**Task instructions:**
Rewrite the material from the line containing "Open the Content Drawer" through the end of the material, replacing "dropdown" with "menu" and leaving everything else unchanged.

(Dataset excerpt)
--------

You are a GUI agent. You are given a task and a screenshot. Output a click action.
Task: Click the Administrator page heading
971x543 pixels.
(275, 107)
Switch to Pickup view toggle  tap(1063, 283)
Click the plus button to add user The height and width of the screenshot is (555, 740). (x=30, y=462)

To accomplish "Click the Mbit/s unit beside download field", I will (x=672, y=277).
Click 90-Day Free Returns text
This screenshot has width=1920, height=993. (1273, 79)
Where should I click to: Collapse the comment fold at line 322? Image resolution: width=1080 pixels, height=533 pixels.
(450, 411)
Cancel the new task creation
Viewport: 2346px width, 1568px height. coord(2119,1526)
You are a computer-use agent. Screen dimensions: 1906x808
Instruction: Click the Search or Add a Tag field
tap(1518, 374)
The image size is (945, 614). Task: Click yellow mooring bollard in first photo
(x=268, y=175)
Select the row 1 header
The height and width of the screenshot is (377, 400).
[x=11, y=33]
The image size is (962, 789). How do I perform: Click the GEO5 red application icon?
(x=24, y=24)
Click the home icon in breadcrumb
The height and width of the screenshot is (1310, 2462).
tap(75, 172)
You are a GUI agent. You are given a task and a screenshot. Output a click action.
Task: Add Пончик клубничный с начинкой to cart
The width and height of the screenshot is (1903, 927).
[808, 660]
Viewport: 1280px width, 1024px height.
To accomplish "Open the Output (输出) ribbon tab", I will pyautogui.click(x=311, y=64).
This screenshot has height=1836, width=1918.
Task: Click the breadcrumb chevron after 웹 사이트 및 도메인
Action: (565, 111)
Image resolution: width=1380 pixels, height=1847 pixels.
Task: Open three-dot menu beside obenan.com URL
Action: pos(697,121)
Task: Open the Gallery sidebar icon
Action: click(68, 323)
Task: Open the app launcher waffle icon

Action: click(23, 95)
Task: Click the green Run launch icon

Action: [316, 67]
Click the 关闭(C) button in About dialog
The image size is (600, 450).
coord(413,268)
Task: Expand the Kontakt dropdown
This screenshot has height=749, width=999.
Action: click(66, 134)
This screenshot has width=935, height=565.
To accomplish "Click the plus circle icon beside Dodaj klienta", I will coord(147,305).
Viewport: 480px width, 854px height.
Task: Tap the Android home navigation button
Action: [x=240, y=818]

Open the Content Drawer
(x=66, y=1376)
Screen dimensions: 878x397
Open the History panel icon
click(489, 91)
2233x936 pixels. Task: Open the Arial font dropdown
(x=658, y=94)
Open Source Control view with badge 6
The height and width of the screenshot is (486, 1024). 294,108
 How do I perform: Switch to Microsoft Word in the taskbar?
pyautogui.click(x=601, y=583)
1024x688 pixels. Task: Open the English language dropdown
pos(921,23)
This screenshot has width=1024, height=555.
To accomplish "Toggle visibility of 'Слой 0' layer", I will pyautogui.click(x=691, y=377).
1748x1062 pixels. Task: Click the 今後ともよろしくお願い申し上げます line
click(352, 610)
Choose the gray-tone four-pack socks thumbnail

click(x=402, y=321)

--------

**Answer to the exercise:**
Open the Content Drawer
(x=66, y=1376)
Screen dimensions: 878x397
Open the History panel icon
click(489, 91)
2233x936 pixels. Task: Open the Arial font menu
(x=658, y=94)
Open Source Control view with badge 6
The height and width of the screenshot is (486, 1024). 294,108
 How do I perform: Switch to Microsoft Word in the taskbar?
pyautogui.click(x=601, y=583)
1024x688 pixels. Task: Open the English language menu
pos(921,23)
This screenshot has width=1024, height=555.
To accomplish "Toggle visibility of 'Слой 0' layer", I will pyautogui.click(x=691, y=377).
1748x1062 pixels. Task: Click the 今後ともよろしくお願い申し上げます line
click(352, 610)
Choose the gray-tone four-pack socks thumbnail

click(x=402, y=321)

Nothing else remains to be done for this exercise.